Why and when is necessary to monitor the mechanical dynamics of coagulation

Although the problem, interpretation and assessment of the many possible coagulation events that occur in blood is yet not fully uncovered nor their reasons fully understood, measuring the behaviour of clotting blood by thromboelastography is still an excellent complement to the biochemical analysis, done routinely in laboratories.
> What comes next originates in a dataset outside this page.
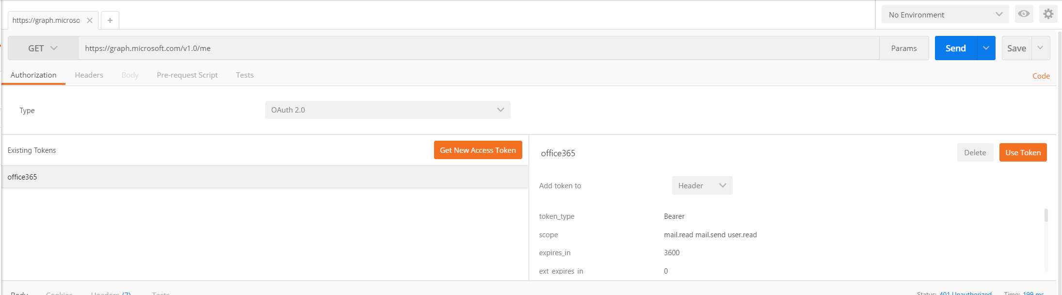Viewport: 1062px width, 295px height.
Task: Open the No Environment selector
Action: click(x=945, y=15)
The difference being that a lab test provides single measurements of the contents of blood that are static, indicating the quantity of what is in the blood, while the TEM-A provides a measurement of the mechanical behaviour of blood during the dynamics of its clotting process i.e. the quality that those quantities produce when they are interacting. Therefore, since it does not provide any of the quantitative analysis necessary to study congenital coagulation defects, the TEM-A is an instrument indicated to support clinical decisions that relate mainly to acute coagulation disorders, as found in Operating Rooms, Intensive Cares, or, as originated by invasive procedures and/or pharmacological therapies, and/or by natural events such as delivery, that may cause acute/temporary coagulation imbalance And although the response of the TEM-A thromboelastography on the same blood may slightly vary, depending on the individual’s general status, reccommending a routine thromboelastogram taken in good health conditions, may be an insurance for the person in case of need to submit to therapies altering its coagulation status (for instance, it provides the picture of the native haemostasis in case of antiaggregant administration, thus allowing to measure the effect of the antiaggregant reduction.
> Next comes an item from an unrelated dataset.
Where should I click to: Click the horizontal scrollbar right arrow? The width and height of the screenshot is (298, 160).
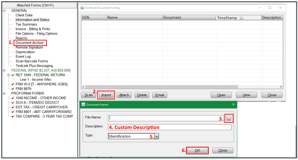tap(281, 87)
A thrombolastography test taken when pregnancy is announced, and periodically during pregnancy, may contribute to minimise haemostasis problems at a later date). Failing that, thromboelastography will confirm or deny a coagulation problem, and indicate possible causes, every time a patient is at risk of one, has one, or it is needed to prevent one.

The above graphs compare the measurements made with thromboelastometry (at left) against those obtainable from standard lab tests: these (on the right) do not provide any indication of the behaviour of blood after the meeting of the intrinsic/extrinsic pathways.